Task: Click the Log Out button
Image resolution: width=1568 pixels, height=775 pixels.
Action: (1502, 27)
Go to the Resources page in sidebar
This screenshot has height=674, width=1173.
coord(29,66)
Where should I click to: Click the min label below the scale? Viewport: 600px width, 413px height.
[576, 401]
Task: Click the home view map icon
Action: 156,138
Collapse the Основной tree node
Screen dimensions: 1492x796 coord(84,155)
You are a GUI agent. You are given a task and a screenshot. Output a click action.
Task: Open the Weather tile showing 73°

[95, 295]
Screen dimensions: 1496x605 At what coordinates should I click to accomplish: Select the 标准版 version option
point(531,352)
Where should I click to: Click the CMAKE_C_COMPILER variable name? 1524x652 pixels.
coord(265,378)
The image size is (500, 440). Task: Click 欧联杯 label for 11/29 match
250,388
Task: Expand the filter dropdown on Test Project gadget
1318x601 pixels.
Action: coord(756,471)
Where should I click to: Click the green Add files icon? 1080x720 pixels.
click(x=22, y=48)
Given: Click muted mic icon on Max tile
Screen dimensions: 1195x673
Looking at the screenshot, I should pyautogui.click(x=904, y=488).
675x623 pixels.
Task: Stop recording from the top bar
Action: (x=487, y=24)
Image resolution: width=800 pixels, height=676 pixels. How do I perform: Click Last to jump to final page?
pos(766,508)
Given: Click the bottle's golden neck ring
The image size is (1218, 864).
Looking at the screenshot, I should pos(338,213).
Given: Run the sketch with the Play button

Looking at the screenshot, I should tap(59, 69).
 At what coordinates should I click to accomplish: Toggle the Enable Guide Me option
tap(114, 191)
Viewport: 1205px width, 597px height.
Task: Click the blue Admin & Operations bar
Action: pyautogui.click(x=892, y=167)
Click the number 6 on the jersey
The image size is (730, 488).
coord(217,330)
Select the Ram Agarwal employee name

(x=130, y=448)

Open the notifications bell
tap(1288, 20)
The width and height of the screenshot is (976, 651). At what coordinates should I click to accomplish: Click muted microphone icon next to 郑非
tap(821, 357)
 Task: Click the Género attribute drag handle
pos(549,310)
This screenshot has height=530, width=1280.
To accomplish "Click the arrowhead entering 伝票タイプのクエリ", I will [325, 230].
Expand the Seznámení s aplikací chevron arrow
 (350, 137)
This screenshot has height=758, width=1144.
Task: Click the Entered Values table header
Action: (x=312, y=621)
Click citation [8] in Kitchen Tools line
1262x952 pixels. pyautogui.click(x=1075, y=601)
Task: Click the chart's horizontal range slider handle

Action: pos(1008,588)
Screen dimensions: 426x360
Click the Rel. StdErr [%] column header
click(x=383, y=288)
::::
* _What you will do_:
Copy exactly the line containing "This screenshot has height=530, width=1280." and every line after it, ending with the last line of the records above.

* _Finished task_:
This screenshot has height=530, width=1280.
To accomplish "Click the arrowhead entering 伝票タイプのクエリ", I will [325, 230].
Expand the Seznámení s aplikací chevron arrow
 (350, 137)
This screenshot has height=758, width=1144.
Task: Click the Entered Values table header
Action: (x=312, y=621)
Click citation [8] in Kitchen Tools line
1262x952 pixels. pyautogui.click(x=1075, y=601)
Task: Click the chart's horizontal range slider handle

Action: pos(1008,588)
Screen dimensions: 426x360
Click the Rel. StdErr [%] column header
click(x=383, y=288)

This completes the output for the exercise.